Sun Xiaojuan, Zhao Jinhua, Guo Chunyun, Zhu Xiaoxiao
Department of Pediatrics, The Second Affiliated Hospital of Nantong University, Nantong First People's Hospital, Nantong, Jiangsu, China.
Emerg Med Int. 2023 Jul 13;2023:8862598. doi: 10.1155/2023/8862598. eCollection 2023.
The present study was designed to establish and evaluate an early prediction model of epilepsy after encephalitis in childhood based on electroencephalogram (ECG) and clinical features.
255 patients with encephalitis were randomly divided into training and verification sets and were divided into postencephalitic epilepsy (PE) and no postencephalitic epilepsy (no-PE) according to whether epilepsy occurred one year after discharge. Univariate and multivariate logistic regression analyses were used to screen the risk factors for PE. The identified risk factors were used to establish and verify a model.

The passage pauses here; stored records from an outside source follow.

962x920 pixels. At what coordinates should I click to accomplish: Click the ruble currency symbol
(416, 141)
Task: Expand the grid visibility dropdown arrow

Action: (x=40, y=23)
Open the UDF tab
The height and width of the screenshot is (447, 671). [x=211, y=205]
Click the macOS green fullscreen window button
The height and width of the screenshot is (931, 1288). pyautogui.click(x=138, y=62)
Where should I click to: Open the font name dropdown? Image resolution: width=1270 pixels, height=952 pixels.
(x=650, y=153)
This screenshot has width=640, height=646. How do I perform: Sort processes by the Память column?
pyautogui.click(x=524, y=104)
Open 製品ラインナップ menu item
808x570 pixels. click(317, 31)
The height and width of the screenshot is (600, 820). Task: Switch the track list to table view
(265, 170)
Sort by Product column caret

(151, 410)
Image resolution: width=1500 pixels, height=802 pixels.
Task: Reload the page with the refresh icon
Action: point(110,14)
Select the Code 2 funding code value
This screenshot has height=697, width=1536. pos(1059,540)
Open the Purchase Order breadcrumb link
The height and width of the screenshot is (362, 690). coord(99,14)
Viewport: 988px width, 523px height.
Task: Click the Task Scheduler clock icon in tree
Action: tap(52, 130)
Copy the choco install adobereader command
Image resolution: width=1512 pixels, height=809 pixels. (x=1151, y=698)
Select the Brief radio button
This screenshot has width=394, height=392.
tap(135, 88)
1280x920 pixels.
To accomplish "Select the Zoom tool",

This study included 255 patients with encephalitis, including 209 in the non-PE group and 46 in the PE group. Univariate and multiple logistic regression analysis showed that hemoglobin (OR = 0.968, 95% CI = 0.951-0.958), epilepsy frequency (OR = 0.968, 95% CI = 0.951-0.958), and ECG slow wave/fast wave frequency (S/F) in the occipital region were independent influencing factors for PE ( < 0.05).The prediction model is based on the above factors: -0.031 × hemoglobin -2.113 × epilepsy frequency + 7.836 × occipital region S/F + 1.595. In the training set and the validation set, the area under the ROC curve (AUC) of the model for the diagnosis of PE was 0.835 and 0.712, respectively.
The peripheral blood hemoglobin, the number of epileptic seizures in the acute stage of encephalitis, and EEG slow wave/fast wave frequencies can be used as predictors of epilepsy after encephalitis.
本研究旨在基于脑电图(ECG)和临床特征建立并评估儿童脑炎后癫痫的早期预测模型。
将255例脑炎患者随机分为训练集和验证集,并根据出院后1年是否发生癫痫分为脑炎后癫痫(PE)组和无脑炎后癫痫(无PE)组。采用单因素和多因素逻辑回归分析筛选PE的危险因素。将识别出的危险因素用于建立和验证模型。
本研究纳入255例脑炎患者,其中非PE组209例,PE组46例。单因素和多因素逻辑回归分析显示,血红蛋白(OR = 0.968,95%CI = 0.951 - 0.958)、癫痫发作频率(OR = 0.968,95%CI = 0.951 - 0.958)和枕区ECG慢波/快波频率(S/F)是PE的独立影响因素(<0.05)。预测模型基于上述因素:-0.031×血红蛋白 - 2.113×癫痫发作频率 + 7.836×枕区S/F + 1.595。在训练集和验证集中,该模型诊断PE的ROC曲线下面积(AUC)分别为0.835和0.712。
外周血血红蛋白、脑炎急性期癫痫发作次数和脑电图慢波/快波频率可作为脑炎后癫痫的预测指标。